- _WORK REQUIRED_:
Could you copy each line of the listing that holds "sidebar"?

--- MATERIAL PROVIDED Enclosed Below ---

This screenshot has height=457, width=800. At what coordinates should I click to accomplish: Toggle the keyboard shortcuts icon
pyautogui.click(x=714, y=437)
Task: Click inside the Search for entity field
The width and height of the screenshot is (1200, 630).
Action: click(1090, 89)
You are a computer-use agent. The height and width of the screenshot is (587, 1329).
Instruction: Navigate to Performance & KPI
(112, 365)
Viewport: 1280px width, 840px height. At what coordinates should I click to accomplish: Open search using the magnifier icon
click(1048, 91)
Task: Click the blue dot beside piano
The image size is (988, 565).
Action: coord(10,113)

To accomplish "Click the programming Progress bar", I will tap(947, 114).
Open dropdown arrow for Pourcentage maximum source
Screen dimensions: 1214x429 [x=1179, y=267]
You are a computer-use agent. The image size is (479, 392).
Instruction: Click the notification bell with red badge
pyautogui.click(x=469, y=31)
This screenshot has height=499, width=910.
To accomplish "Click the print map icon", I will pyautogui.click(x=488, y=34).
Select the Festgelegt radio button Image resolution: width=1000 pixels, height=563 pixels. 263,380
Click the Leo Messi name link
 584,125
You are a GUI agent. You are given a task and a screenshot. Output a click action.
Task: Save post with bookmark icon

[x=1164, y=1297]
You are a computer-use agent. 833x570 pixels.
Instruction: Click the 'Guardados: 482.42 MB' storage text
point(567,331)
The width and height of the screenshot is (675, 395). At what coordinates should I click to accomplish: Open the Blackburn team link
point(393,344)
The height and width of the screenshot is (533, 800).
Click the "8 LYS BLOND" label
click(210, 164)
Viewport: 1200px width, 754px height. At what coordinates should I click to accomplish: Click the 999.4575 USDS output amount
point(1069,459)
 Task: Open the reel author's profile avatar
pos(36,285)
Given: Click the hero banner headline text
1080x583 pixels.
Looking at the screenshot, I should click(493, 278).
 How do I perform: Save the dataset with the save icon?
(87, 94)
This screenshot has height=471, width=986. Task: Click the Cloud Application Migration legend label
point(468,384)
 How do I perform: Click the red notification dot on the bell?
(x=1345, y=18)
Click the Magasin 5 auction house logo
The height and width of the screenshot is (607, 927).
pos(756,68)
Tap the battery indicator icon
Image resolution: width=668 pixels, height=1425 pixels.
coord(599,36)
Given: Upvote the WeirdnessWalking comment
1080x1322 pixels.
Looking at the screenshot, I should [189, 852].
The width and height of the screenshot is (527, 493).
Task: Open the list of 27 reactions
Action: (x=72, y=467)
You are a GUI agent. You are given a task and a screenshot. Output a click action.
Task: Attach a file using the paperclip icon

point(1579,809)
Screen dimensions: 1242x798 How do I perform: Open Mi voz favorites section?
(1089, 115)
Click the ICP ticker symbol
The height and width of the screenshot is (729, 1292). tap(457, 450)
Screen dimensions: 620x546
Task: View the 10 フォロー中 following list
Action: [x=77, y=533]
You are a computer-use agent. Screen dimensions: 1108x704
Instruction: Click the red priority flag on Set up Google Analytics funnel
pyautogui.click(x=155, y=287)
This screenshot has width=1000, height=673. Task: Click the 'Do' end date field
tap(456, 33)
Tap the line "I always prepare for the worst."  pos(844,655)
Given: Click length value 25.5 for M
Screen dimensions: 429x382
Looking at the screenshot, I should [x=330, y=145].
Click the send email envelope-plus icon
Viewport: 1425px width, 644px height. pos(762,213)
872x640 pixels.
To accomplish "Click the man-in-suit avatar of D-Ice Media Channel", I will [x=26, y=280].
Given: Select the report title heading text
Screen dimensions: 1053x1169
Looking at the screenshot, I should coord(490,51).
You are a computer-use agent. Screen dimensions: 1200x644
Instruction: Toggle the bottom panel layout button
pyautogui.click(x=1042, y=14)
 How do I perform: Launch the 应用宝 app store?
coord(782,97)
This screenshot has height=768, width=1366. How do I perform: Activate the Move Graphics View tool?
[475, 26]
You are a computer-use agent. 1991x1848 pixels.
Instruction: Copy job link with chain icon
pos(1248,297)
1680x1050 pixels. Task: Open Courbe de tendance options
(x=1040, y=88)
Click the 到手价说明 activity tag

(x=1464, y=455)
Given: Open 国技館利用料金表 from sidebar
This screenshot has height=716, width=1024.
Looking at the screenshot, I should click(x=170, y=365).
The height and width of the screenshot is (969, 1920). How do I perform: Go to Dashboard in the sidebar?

--- End of Enclosed MATERIAL PROVIDED ---

- _EXERCISE RESPONSE_:
Given: Open 国技館利用料金表 from sidebar
The height and width of the screenshot is (969, 1920). How do I perform: Go to Dashboard in the sidebar?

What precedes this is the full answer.